Finding my voice as a narrator was really difficult! Not only did I have to get used to hearing the sound of my voice, but there was also the matter of finding a voice over “personality”. I found that if I just read the script, it sounded totally flat and boring. And it’s not like I have a monotone voice, and it’s not like I lack enthusiasm for the subject, but I just felt like my voice over needed to have a different personality from my normal speaking voice. At the same time, I wanted to be able to talk in a natural, relaxed way and not put on an air about it all. So it took a while, but I found a way of modulating my voice and putting emphasis on words in a way that felt natural to do. And the proof of whether or not I was effective towards this standard would be to play back the video and distract myself by doing something else, like read the news online.

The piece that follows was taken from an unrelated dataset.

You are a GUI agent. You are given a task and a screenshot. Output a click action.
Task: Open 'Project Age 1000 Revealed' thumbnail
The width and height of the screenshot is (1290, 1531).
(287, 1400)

If I didn’t get that “don’t talk, teach!” feeling from hearing the sound of my VO in the background, I’d go back and re-do some lines of script to improve the delivery.
I think with this tutorial under my belt I’ve found my VO voice, which my wife and friends tell me sounds very much like my normal conversation but in “teaching mode”!

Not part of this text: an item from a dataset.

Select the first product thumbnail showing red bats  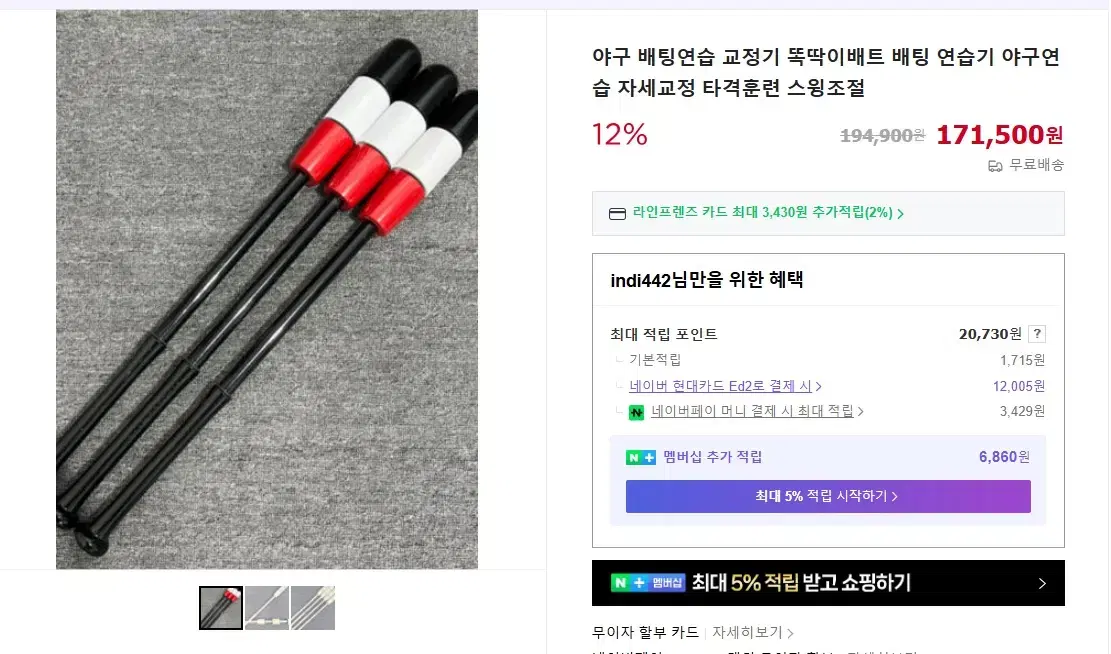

What kind of equipment or set up do you have ?
I’m using a Mac PPC Quad 2.5, with dual 27″ monitors, one rotated 90º vertically. That’s my normal setup for writing music, where I’ll view the score in normal page orientation on the rotated monitor. But when it comes to SF work, many of my videos have dozens and dozens of layers, some upwards of 100 or more. Now, my delivery requirement was 1280×720, and viewing my videos at full size on a 1920×1080 monitor left very little screen real estate in which to view layers. So when the layer count would start to get really deep I’d move the SF window over to the rotated monitor, reduce the viewing size a bit, and get busy tweaking the elements on upwards of a few dozen layers at once.
What other programs do you use besides ScreenFlow to create your screencasts?
Image editing done on Adobe Photoshop Elements, Logic for recording VO and musical examples, and QuickTime Pro for proving the rendered videos. But I’m no graphics expert, so I farmed some of the image editing work to two different Photoshop professionals, and that made life a lot easier! I very much believe in division of labor, though of course that’s always tempered by having a budget for it! But that reality aside, the importance and merits of division of labor have been sort of swept under the rug under the guise of “hey, you have a computer, you can do it all yourself!” and that’s often proves to be a false economy. But I’ll stop there with my philosophizing! 🙂
As for microphones, I used a Shure KSM-27. I’ve had it for years as a general purpose mic, and it sounds great but isn’t the most flattering one for my voice. For my next project I’m going to get something else, probably an ElectroVoice RE20.
What advice would you give to someone just starting out creating tutorial videos?
Try and envision a visual style in your mind’s eye before just digging in and starting to create a tutorial. This means experimenting with the software to see if you can achieve what you want. And I guess the other advice would be as I said before, to show restraint with the use of transitions and fonts.
What’s the stupidest mistake you’ve made when creating a screencast?
Out of all the stupid mistakes you want me to just pick one? 🙂 Hmmm… OK, well, there was the time I hit “play” instead of “record” while reading through my script and lost a perfectly good 5 minute read that took me like 3 hours to redo with the same feeling. Oh, and then there was the time I didn’t bother to watch a video from top to bottom before committing to the several hours it took to render it. When I proofed the rendered QT movie I saw a really egregious spelling error and had to re-render the whole thing. Hours wasted because I didn’t spend 7 minutes proofing the production before rendering. Stuff like that.
What’s your favorite program for the Mac?
Ha! OK, aside from ScreenFlow? Apple Mail. Because it’s virtually flawless in its operation. Hey, what can I say, I’m pretty easy to please LOL!